Extracted entries:
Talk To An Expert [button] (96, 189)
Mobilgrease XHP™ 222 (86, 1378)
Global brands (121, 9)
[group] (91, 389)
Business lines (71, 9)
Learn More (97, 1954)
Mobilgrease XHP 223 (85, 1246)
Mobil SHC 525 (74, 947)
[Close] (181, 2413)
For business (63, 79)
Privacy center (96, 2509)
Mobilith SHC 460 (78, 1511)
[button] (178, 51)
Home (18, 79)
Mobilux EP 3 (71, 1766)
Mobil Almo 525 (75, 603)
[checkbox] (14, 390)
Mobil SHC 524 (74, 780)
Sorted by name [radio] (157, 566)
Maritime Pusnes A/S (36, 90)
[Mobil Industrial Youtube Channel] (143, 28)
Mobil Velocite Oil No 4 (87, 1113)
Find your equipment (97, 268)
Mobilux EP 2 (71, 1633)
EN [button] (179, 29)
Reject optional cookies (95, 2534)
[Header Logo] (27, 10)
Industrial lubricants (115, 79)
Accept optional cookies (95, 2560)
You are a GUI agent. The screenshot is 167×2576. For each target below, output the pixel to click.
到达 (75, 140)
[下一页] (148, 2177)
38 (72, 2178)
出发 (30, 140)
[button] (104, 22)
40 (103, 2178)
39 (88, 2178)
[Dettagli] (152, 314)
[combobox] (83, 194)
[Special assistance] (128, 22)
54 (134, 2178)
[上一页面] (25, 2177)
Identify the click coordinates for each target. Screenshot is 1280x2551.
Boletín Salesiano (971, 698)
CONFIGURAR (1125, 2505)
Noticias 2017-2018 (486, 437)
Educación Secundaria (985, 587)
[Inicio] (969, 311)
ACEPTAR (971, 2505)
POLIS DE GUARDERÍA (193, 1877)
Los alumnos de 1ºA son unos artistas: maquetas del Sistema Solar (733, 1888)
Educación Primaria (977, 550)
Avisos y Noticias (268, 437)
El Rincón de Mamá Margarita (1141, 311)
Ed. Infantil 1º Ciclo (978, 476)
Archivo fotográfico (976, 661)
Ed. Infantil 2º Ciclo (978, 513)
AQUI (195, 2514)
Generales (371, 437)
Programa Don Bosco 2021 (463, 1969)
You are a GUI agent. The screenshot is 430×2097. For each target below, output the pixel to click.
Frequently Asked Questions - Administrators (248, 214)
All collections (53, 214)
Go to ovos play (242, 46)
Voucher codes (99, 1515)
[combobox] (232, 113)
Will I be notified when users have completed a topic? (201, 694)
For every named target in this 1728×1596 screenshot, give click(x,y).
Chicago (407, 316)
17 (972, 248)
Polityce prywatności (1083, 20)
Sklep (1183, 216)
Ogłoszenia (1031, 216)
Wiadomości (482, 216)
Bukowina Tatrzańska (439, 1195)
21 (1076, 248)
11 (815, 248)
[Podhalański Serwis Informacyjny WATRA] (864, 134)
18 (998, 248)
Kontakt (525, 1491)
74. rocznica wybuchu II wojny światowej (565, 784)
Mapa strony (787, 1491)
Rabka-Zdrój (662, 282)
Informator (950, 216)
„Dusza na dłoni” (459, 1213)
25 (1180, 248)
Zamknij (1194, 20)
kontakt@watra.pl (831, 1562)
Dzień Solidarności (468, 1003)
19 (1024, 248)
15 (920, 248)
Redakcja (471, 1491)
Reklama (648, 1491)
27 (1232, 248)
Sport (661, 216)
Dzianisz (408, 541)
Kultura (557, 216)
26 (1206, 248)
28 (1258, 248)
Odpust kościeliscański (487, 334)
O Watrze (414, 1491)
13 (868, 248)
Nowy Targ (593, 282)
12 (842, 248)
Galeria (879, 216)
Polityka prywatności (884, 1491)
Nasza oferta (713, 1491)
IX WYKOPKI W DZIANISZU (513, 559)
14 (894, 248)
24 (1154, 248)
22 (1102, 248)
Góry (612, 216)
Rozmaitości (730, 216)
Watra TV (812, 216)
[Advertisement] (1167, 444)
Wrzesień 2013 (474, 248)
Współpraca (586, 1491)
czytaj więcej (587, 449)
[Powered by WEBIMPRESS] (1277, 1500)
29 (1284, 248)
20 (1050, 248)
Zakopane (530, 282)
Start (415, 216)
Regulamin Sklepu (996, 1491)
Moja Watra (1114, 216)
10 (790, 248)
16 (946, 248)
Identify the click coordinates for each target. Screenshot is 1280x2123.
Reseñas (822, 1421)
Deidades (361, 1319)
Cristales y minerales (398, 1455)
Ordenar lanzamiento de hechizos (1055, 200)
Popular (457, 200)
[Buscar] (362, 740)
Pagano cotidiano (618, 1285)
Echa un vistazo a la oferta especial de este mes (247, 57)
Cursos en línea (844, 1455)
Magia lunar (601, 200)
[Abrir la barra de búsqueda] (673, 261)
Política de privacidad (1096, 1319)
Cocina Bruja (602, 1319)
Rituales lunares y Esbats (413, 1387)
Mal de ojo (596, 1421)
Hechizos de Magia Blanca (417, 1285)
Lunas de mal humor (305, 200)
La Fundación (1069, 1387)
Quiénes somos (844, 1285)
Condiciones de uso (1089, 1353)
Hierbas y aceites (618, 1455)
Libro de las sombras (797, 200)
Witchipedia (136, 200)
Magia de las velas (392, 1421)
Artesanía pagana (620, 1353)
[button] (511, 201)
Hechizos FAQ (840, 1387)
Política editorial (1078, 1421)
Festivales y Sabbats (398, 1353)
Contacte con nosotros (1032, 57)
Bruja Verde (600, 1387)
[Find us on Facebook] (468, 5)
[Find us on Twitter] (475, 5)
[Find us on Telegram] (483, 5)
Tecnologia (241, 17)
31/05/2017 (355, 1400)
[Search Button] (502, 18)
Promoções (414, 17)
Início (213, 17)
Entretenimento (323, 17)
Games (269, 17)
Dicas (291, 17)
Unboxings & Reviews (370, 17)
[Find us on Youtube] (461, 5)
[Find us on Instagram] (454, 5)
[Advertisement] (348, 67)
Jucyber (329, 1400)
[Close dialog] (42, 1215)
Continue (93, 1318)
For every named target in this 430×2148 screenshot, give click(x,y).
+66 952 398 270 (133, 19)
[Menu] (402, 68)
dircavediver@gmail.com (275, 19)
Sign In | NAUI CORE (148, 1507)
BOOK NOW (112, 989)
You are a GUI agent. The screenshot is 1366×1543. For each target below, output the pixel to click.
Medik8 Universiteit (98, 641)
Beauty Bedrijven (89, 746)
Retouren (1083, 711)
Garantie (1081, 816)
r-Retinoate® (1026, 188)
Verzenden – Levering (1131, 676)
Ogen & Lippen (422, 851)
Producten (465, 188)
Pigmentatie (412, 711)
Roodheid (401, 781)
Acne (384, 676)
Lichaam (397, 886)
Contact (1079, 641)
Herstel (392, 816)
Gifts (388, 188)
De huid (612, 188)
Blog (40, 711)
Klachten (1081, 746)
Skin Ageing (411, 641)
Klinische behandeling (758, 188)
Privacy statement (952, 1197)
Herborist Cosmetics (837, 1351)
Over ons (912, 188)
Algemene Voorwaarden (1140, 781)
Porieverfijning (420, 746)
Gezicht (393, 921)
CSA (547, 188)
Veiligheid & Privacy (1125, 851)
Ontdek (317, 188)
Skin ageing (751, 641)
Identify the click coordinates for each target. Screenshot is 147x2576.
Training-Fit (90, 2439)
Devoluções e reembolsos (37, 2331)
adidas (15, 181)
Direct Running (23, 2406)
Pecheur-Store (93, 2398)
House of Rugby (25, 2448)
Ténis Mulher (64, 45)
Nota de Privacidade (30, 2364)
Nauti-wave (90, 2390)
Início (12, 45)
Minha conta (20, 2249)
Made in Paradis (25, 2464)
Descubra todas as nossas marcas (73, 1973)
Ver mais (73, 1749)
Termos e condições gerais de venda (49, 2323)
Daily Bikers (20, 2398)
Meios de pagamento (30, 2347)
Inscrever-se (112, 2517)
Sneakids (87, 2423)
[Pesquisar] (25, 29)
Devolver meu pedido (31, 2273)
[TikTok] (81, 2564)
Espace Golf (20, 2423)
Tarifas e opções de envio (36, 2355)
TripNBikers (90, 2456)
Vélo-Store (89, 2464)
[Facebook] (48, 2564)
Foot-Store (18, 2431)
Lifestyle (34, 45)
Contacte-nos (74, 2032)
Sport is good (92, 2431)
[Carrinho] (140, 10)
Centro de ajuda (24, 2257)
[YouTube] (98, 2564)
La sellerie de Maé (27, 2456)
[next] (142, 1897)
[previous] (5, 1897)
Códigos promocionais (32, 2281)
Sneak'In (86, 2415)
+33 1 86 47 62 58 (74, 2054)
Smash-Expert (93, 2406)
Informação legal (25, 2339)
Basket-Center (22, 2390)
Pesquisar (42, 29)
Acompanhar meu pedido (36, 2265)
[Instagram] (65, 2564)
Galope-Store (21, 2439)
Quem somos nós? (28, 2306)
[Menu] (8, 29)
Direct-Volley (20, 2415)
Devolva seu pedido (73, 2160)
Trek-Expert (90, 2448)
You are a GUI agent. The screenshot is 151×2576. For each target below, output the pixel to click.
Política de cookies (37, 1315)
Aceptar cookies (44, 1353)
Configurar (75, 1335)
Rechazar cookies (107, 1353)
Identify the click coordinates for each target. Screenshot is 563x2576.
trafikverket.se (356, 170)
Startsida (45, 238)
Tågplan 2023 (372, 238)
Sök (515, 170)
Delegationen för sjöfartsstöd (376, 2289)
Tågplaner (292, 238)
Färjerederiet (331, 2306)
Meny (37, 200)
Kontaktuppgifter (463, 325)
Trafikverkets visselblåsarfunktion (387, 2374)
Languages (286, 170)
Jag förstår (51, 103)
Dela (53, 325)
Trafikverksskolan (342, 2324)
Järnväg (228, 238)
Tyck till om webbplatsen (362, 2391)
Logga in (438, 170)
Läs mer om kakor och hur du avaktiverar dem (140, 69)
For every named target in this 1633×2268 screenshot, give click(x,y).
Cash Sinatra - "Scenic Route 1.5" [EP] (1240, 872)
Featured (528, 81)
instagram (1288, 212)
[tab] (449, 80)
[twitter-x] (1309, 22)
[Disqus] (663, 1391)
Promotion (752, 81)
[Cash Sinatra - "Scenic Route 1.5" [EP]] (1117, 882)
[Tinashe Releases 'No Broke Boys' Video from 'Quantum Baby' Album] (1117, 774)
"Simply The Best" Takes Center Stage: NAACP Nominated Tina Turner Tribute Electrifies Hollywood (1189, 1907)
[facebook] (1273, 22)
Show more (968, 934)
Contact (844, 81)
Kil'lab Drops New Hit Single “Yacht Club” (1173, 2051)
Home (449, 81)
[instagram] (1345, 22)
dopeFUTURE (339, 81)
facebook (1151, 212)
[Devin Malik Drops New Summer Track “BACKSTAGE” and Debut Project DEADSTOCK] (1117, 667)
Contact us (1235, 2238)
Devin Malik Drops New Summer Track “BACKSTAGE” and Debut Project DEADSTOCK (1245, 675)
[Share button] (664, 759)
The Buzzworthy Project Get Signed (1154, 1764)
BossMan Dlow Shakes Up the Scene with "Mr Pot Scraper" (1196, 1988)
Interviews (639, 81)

What you are asked to do: Word for word, restate the lines of the data above that fall between the line holding "54 (134, 2178)" and the line holding "Will I be notified", inclusive, and no other lines.

Solution below:
54 (134, 2178)
[上一页面] (25, 2177)
Identify the click coordinates for each target. Screenshot is 1280x2551.
Boletín Salesiano (971, 698)
CONFIGURAR (1125, 2505)
Noticias 2017-2018 (486, 437)
Educación Secundaria (985, 587)
[Inicio] (969, 311)
ACEPTAR (971, 2505)
POLIS DE GUARDERÍA (193, 1877)
Los alumnos de 1ºA son unos artistas: maquetas del Sistema Solar (733, 1888)
Educación Primaria (977, 550)
Avisos y Noticias (268, 437)
El Rincón de Mamá Margarita (1141, 311)
Ed. Infantil 1º Ciclo (978, 476)
Archivo fotográfico (976, 661)
Ed. Infantil 2º Ciclo (978, 513)
AQUI (195, 2514)
Generales (371, 437)
Programa Don Bosco 2021 (463, 1969)
You are a GUI agent. The screenshot is 430×2097. For each target below, output the pixel to click.
Frequently Asked Questions - Administrators (248, 214)
All collections (53, 214)
Go to ovos play (242, 46)
Voucher codes (99, 1515)
[combobox] (232, 113)
Will I be notified when users have completed a topic? (201, 694)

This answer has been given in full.